#### WHAT YOU WILL DO:
Report how many lines below include "panel", giving the figure alone.

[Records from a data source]
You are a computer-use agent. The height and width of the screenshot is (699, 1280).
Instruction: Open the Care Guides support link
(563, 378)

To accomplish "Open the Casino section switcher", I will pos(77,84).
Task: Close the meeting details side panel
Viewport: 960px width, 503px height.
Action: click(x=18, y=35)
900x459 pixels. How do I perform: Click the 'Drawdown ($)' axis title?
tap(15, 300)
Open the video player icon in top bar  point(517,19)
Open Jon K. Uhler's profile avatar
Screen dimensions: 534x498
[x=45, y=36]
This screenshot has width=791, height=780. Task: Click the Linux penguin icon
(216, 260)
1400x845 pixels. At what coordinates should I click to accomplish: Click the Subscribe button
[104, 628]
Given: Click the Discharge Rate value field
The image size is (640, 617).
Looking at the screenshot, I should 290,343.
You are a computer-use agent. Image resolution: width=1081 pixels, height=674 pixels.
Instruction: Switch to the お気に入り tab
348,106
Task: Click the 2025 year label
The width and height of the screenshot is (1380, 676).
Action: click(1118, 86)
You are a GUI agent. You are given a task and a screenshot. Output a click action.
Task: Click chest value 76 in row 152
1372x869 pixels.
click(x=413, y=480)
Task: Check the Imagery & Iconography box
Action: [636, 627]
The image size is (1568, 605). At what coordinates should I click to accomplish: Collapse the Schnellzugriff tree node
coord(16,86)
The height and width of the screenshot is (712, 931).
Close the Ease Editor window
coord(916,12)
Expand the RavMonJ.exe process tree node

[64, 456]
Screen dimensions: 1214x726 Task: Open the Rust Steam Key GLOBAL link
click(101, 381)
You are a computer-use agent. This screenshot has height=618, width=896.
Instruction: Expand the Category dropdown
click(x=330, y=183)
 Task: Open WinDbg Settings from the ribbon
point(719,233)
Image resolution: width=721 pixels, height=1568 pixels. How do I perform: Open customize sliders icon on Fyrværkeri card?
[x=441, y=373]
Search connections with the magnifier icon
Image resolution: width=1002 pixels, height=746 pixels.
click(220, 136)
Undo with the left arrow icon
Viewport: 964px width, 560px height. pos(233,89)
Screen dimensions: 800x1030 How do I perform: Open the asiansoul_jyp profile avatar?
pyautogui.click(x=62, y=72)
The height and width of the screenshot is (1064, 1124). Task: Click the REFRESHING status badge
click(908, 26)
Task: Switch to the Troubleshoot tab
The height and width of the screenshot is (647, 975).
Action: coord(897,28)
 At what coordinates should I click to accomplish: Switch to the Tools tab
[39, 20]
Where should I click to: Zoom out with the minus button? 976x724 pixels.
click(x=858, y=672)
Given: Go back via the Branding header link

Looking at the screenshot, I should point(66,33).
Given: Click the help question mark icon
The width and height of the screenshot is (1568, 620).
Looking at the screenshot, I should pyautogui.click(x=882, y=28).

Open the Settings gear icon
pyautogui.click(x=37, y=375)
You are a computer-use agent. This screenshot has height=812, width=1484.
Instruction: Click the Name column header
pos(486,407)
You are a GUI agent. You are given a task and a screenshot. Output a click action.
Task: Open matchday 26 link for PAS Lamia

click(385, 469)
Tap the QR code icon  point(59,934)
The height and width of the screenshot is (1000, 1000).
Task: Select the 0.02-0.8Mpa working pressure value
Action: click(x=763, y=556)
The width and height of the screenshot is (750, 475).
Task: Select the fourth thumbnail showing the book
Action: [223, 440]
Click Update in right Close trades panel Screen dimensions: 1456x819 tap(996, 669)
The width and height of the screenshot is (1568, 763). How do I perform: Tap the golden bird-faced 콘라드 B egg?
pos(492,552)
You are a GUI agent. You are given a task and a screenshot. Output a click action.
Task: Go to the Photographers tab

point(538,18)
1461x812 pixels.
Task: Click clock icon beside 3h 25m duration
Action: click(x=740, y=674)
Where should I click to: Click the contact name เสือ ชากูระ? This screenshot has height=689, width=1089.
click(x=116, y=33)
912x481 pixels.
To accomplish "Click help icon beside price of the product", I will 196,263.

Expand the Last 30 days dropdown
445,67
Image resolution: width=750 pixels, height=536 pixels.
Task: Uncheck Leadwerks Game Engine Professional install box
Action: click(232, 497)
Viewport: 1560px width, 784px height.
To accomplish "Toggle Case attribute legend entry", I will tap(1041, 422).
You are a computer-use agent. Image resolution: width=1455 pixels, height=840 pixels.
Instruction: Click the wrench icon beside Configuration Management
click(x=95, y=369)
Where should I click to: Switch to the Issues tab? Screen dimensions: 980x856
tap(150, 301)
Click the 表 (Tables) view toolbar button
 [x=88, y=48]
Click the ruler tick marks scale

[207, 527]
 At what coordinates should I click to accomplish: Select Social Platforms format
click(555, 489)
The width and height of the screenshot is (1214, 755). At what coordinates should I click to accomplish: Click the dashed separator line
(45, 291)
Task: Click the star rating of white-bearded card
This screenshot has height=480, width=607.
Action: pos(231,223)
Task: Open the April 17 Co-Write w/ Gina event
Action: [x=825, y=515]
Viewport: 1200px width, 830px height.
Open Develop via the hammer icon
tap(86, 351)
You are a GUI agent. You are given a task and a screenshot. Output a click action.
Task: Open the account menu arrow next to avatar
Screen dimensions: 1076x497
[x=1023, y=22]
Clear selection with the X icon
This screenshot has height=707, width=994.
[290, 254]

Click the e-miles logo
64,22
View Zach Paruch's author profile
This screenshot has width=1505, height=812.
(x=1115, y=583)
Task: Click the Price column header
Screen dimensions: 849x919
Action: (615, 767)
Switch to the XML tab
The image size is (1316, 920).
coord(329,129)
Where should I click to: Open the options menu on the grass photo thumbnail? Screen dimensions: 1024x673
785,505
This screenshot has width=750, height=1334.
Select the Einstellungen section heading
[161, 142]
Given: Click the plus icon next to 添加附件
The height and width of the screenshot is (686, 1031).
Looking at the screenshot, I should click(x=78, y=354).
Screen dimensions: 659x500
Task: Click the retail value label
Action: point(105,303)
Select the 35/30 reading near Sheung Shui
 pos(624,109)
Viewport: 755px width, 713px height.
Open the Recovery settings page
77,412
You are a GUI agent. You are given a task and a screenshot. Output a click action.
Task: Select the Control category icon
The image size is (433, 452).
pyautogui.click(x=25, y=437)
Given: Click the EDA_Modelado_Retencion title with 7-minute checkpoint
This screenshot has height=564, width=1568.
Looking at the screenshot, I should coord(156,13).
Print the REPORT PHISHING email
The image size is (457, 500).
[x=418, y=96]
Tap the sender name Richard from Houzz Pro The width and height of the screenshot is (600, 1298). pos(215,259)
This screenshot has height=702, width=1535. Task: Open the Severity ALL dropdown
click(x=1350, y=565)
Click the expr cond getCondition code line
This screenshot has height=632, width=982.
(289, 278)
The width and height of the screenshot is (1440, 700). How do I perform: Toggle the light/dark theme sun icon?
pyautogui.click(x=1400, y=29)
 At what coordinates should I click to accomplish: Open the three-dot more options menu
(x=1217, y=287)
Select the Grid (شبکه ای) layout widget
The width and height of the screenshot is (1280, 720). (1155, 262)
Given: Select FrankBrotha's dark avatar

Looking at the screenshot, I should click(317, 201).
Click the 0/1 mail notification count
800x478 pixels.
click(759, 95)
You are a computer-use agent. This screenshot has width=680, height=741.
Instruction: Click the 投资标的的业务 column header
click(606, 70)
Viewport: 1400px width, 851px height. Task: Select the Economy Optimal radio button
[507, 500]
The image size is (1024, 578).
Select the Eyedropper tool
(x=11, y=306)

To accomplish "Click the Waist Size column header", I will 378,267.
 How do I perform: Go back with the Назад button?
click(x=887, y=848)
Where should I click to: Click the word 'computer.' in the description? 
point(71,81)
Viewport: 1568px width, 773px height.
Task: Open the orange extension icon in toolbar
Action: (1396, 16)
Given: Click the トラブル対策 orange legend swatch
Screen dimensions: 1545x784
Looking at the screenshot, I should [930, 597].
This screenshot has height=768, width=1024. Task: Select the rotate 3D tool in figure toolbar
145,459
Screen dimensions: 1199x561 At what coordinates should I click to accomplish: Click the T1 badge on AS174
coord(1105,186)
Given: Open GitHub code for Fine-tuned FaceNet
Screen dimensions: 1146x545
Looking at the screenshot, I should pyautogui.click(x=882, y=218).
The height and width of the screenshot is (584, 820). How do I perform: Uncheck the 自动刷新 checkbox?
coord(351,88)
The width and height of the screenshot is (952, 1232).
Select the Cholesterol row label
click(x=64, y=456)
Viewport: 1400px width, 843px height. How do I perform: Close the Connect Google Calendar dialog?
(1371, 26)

#### ANSWER FOR THE TASK:
2